Wednesday, 20 March 2013

Montblanc Meisterstuck 149

The Montblanc Meisterstuck 149 is probably one of the world's most sought-after fountain pens. The Meisterstuck (Masterpiece) 149 has been around since 1952, and remains Montblanc's flagship fountain pen to this day. It is certainly the largest and most expensive pen in Montblanc's non-limited edition lineup. In over 60 years of production its classic appearance to the casual observer has remained unchanged.

Montblanc Meisterstuck 149 (1990 model)

In a world of replica luxury goods, the Meisterstuck range of pens has attracted more than it's fair share of attention in the lucrative counterfeit market. Costing today, in excess of £530 for the genuine article, Hepworth Dixon can only recommend that new MB 149's are purchased from a Montblanc boutique or an authorised dealer, this should guarantee authenticity.

For the collector or individual who wishes to own this legendary writing instrument, how can we be certain that when buying a used 149 (particularly over the internet), that we are getting the authentic article? Answer. Always buy from a reputable dealer/restorer, one who a has sound knowledge of Montblanc pens, vintage and modern. Also a positive sales history of high end Montblanc writing instruments.

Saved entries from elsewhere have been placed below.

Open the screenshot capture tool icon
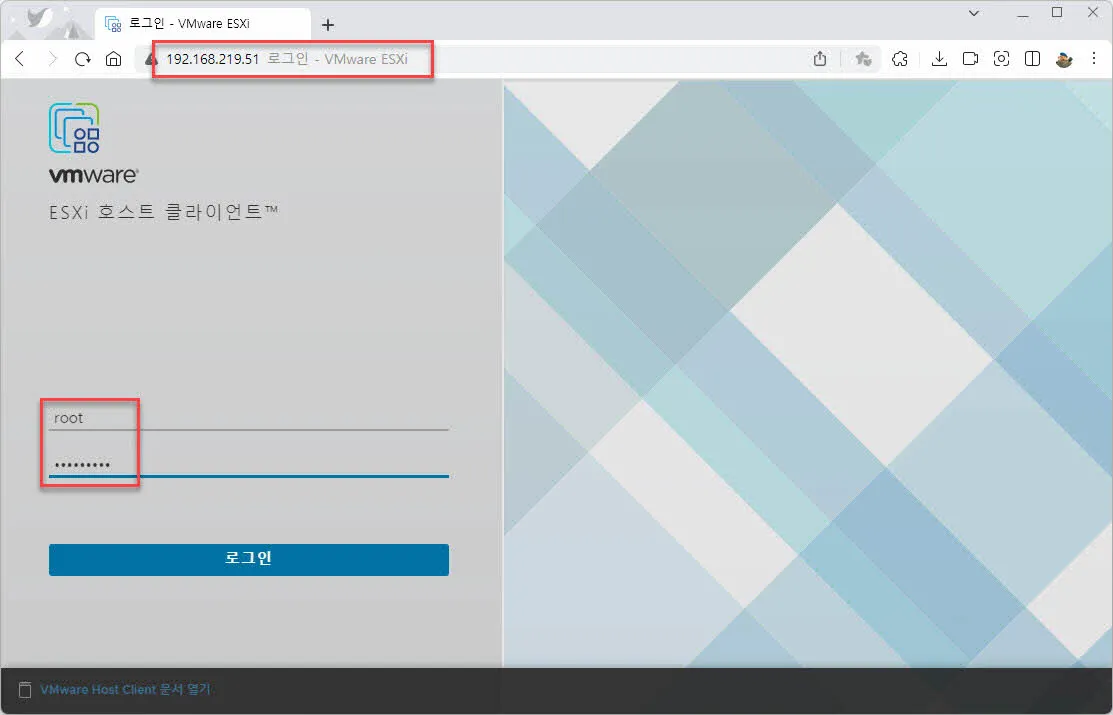 pos(1001,59)

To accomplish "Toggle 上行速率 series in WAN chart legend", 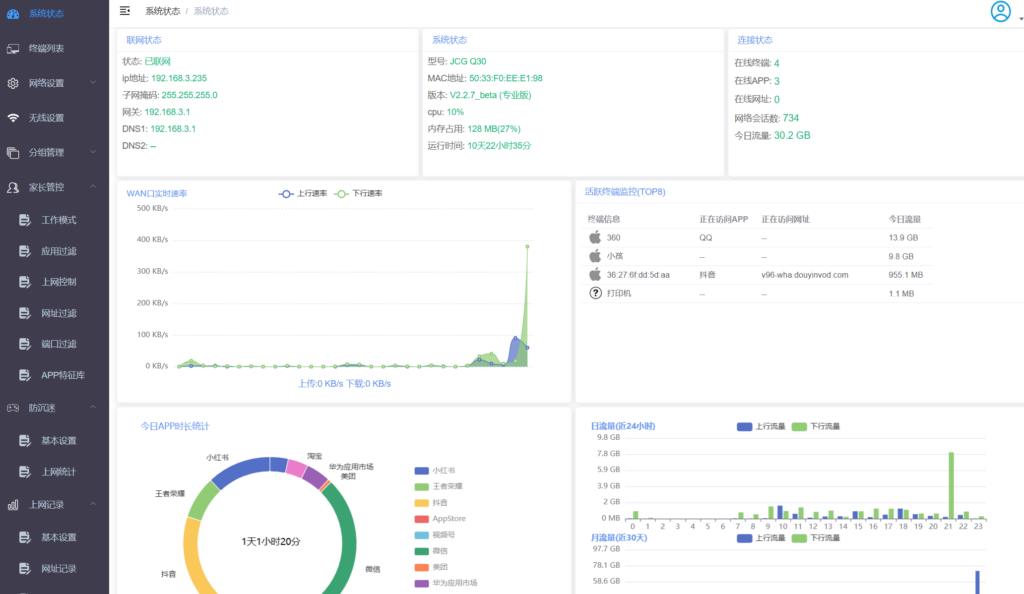I will [x=300, y=193].
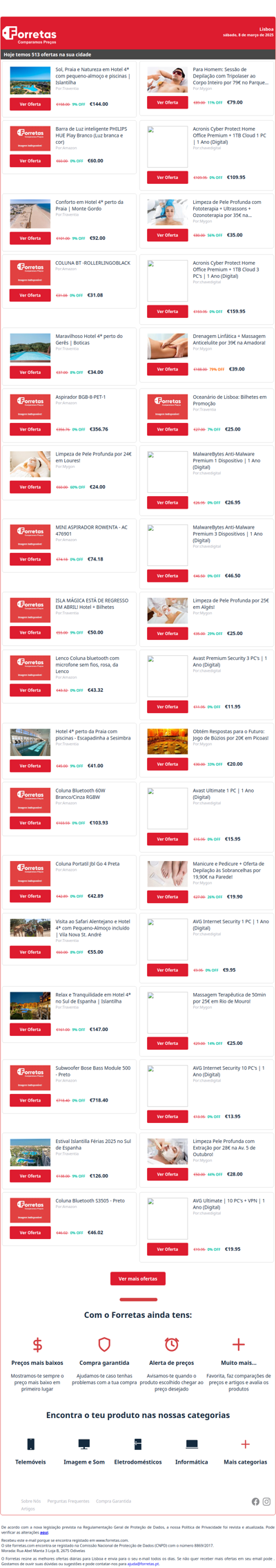Select the Eletrodomésticos fridge icon
This screenshot has width=276, height=1568.
pos(138,1444)
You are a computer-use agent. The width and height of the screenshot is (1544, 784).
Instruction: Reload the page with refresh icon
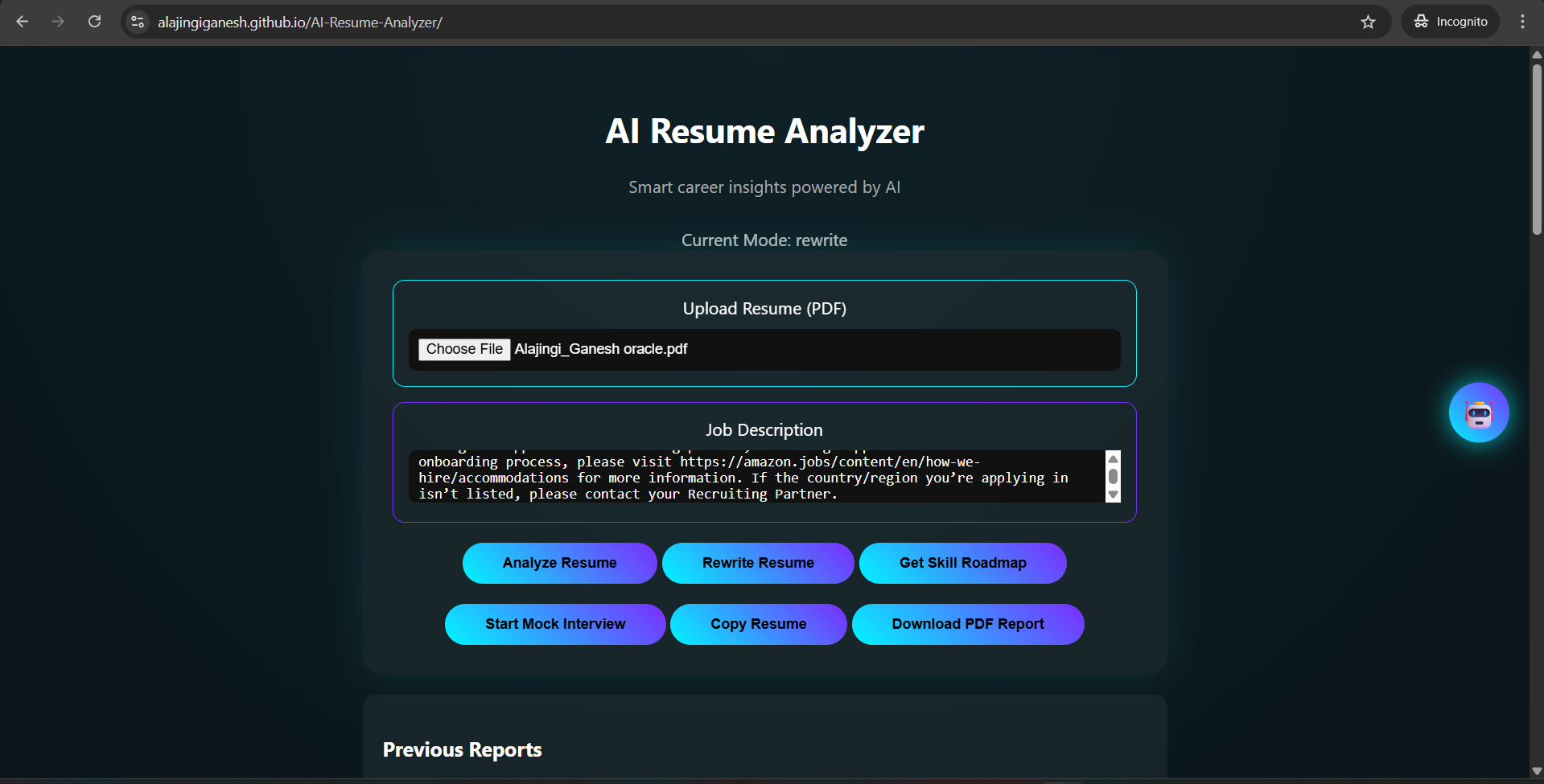(94, 22)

Determining the age of a Montblanc Meisterstuck 149 

After WWII, Montblanc totally re-designed and re-styled their high end Meisterstuck range. The 140 series was introduced in 1948, this comprised three models, numbers 142, 144 and 146. All these were made from celluloid, and fitted with metal, telescoping piston fill mechanism's. It was not until 1952 that Montblanc introduced the largest model into the 140 series, the highly successful Montblanc Meisterstuck 149 (sometimes, mistakenly called 'The Diplomat').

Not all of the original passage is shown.